(TASK DESCRIPTION) Only the lines below, from the one with "[Open search] (913, 32)" through the one with "Legal Services (659, 21)", are to be written out, exactly.

(RECORDED INFORMATION Opens)

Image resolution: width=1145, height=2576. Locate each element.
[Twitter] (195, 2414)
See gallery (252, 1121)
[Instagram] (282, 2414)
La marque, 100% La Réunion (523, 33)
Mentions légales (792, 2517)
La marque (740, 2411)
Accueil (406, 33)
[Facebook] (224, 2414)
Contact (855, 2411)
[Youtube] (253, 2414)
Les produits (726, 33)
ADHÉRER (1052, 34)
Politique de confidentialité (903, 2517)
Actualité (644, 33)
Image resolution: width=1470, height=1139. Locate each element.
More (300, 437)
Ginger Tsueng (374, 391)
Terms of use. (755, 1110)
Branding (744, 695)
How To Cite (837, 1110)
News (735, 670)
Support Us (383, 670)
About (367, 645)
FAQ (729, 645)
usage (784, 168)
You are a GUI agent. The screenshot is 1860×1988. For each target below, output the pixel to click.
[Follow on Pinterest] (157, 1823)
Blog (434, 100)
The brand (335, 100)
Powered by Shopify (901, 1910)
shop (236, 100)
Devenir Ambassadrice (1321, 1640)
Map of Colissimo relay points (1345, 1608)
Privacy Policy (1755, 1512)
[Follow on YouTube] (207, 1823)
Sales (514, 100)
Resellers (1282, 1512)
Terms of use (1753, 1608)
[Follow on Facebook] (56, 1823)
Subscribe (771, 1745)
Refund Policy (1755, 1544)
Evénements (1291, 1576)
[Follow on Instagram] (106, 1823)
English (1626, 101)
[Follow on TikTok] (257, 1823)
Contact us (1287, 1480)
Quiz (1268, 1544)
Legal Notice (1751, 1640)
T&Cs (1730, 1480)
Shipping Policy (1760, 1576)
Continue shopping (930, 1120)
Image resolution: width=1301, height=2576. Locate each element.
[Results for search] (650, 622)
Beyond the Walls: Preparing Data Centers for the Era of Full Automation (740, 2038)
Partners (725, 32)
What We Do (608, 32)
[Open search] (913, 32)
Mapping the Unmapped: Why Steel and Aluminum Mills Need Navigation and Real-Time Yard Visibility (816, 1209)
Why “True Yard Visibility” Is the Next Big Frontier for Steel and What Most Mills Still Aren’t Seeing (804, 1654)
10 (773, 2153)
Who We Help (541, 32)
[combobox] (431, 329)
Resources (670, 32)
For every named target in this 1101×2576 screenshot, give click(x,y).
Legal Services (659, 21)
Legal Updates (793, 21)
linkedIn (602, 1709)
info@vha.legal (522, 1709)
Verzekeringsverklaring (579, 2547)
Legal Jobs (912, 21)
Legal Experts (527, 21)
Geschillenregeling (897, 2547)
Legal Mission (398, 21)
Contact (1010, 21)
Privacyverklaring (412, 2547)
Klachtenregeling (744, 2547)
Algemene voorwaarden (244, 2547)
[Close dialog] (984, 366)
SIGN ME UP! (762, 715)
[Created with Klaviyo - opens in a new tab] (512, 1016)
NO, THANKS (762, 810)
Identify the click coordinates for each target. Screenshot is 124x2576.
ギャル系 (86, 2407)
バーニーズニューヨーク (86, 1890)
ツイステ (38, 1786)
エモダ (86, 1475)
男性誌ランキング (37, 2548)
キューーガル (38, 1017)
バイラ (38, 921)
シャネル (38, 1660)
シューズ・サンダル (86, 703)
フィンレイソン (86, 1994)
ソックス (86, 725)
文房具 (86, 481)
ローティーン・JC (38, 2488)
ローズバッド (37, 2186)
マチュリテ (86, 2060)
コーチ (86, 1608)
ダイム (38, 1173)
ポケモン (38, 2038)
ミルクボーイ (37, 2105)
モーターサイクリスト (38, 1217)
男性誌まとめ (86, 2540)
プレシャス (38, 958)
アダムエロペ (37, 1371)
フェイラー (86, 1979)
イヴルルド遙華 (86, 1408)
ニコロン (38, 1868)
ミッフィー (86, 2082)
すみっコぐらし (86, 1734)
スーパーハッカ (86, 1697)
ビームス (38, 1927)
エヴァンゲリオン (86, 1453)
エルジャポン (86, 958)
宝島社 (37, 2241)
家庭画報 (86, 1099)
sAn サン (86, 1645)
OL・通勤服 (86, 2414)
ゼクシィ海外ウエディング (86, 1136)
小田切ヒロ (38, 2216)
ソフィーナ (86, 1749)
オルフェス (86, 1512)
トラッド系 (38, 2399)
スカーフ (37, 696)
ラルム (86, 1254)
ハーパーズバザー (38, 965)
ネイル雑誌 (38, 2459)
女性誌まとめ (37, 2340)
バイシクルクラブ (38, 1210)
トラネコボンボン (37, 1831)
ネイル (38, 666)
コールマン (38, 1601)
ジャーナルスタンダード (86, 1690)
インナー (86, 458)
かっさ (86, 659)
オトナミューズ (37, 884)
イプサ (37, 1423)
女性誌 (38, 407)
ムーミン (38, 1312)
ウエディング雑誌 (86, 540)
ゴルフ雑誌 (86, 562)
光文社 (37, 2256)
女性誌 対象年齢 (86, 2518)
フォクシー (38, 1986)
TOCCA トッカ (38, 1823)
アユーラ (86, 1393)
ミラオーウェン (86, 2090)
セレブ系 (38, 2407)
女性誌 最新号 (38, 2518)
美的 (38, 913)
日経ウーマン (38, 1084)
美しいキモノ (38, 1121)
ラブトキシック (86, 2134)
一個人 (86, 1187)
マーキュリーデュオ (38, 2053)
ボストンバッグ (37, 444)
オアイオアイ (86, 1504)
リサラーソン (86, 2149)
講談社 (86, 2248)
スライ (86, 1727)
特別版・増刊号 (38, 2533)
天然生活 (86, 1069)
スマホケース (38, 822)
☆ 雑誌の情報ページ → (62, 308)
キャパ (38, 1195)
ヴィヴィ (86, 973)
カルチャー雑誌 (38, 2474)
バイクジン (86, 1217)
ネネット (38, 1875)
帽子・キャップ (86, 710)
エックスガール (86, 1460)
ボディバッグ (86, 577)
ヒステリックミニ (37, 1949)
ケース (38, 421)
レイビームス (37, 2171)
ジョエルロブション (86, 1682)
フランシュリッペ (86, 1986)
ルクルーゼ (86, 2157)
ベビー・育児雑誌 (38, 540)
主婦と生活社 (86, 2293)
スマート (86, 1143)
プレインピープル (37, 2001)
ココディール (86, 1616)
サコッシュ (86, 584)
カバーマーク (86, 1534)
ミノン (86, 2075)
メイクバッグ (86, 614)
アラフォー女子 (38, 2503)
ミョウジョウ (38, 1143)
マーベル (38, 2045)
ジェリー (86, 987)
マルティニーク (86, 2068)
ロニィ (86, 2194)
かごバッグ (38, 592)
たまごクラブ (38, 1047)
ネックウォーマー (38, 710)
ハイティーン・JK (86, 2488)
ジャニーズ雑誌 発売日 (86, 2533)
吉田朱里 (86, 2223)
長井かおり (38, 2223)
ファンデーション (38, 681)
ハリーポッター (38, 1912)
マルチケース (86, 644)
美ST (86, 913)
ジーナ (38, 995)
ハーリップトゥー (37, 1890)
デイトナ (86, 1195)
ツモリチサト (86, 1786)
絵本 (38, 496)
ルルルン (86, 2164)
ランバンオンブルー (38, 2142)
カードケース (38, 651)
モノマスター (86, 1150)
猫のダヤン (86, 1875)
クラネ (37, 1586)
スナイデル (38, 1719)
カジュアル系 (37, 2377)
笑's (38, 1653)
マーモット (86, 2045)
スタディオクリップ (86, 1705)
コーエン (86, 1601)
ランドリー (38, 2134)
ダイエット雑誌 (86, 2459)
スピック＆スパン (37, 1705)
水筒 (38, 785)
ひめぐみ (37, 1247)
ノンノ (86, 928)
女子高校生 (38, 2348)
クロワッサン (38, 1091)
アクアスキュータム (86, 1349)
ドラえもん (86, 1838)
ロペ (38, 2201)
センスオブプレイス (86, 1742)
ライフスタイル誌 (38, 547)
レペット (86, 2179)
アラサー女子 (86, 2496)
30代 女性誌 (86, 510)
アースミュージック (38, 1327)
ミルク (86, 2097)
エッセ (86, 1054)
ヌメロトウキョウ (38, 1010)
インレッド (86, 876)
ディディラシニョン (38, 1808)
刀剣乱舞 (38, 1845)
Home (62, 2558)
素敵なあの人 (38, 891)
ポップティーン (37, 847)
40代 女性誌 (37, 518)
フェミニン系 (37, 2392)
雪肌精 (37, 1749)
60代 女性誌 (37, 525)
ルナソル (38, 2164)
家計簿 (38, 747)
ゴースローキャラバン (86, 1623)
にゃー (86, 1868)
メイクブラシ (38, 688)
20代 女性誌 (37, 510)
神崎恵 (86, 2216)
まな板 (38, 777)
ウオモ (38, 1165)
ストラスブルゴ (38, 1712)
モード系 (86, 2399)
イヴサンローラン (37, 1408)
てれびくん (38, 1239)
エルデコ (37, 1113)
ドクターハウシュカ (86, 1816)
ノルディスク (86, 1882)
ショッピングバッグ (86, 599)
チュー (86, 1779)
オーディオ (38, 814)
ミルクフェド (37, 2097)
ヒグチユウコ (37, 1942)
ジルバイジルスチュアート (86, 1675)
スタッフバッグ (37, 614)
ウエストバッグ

(RECORDED INFORMATION Closes)

(FINISHED TASK)
[Open search] (913, 32)
Mapping the Unmapped: Why Steel and Aluminum Mills Need Navigation and Real-Time Yard Visibility (816, 1209)
Why “True Yard Visibility” Is the Next Big Frontier for Steel and What Most Mills Still Aren’t Seeing (804, 1654)
10 (773, 2153)
Who We Help (541, 32)
[combobox] (431, 329)
Resources (670, 32)
For every named target in this 1101×2576 screenshot, give click(x,y).
Legal Services (659, 21)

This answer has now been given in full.